3:31pm: In the midst of their verbal altercation on Monday, Green challenged Durant about KD’s upcoming free agency, according to Shams Charania of The Athletic, who tweets that the incident has been a “simmering issue” for the Warriors today.

1:49pm: Warriors team officials were working on Tuesday to deal with the aftermath of an emotional end-of-game confrontation between Draymond Green and teammates, including Kevin Durant, according to ESPN’s Adrian Wojnarowski and Marc J. Spears.

As Nick Friedell of ESPN.com detailed late last night, Green and Durant exchanged heated words during Monday’s game against the Clippers after a sequence at the end of regulation — Green grabbed a defensive rebound, dribbled up the floor, and committed a turnover while Durant appeared to be calling for the ball. As a result of the missed opportunity, the game went into overtime, with Golden State eventually losing to L.A.

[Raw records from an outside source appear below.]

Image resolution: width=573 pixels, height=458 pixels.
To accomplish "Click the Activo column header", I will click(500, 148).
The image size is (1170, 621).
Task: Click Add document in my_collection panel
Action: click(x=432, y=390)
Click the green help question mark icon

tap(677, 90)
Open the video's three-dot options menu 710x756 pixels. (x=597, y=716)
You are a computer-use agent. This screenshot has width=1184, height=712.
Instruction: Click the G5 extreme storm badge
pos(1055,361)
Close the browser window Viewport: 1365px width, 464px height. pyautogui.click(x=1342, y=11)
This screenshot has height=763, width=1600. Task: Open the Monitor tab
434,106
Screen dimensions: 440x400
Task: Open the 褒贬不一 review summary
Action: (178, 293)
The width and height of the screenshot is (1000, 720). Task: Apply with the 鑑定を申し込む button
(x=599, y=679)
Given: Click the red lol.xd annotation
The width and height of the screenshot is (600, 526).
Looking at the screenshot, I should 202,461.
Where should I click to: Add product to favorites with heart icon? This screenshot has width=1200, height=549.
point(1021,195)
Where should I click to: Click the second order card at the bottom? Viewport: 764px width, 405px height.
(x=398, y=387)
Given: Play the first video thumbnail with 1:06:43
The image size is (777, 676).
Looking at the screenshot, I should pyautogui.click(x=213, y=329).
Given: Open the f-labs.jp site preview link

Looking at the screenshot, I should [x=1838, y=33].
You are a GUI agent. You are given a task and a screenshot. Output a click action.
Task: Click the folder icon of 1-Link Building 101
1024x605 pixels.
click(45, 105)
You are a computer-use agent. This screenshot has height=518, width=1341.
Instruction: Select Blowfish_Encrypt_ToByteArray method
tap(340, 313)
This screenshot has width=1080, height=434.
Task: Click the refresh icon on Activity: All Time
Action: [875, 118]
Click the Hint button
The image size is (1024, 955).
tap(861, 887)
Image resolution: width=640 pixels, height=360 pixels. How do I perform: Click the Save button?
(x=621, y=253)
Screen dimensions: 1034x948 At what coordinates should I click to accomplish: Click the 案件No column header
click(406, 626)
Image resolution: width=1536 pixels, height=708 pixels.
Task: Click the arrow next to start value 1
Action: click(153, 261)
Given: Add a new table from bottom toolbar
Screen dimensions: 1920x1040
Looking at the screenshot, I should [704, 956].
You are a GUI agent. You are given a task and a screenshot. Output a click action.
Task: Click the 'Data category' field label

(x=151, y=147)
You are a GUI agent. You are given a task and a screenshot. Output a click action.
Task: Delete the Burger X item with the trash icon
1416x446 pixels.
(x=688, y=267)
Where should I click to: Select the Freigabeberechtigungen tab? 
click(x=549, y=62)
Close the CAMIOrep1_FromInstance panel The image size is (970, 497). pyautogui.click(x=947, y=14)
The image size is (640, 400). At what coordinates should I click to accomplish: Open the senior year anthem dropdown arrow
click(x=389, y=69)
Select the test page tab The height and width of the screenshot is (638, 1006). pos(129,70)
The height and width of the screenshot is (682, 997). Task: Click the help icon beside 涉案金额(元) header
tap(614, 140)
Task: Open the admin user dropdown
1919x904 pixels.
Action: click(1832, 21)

Green and Durant both appeared visibly agitated on the court, with teammates calming them down before the start of overtime. The two All-Stars left the locker room after the game without speaking to reporters, but Wojnarowski and Spears suggest that some Warriors players “loudly confronted” Green in the locker room for his decision-making on that play.

While no one had to be separated and “no hint of physicality loomed in the setting,” according to Wojnarowski and Spears, some of ESPN’s sources described it as one of the most intense altercations of this Warriors era. A few of Green’s teammates took exception with his choice to keep the ball instead of passing it to Durant during those final moments of regulation, and Green was “forceful” in defending himself, sources tell ESPN.

Anthony Slater of The Athletic suggests (via Twitter) that most of the tension stemmed less from the result of the final play itself and more from Green’s strong defense of it and his unwillingness to acknowledge a possible mistake.

Occasional heated arguments aren’t uncommon in NBA locker rooms and this one is hardly a major red flag for the 11-3 Warriors, who still sit atop the Western Conference. Nonetheless, with Durant eligible for unrestricted free agency at season’s end and rumors already flying about his looming decision, incidents like this one figure to be put under the microscope over the course of the season. For what it’s worth, while Durant and Green didn’t speak to the media after Monday’s game, veteran guard Shaun Livingston downplayed the dispute.

“Just team spirit,” Livingston said, per Friedell. “Team spirit. Guys wanted a different outcome than what happened. Obviously, Dray had the turnover. Guys might have thought they were open or wanted the basketball, didn’t get it. Things happen like that in sports. But it was good to see some fire, some emotion.”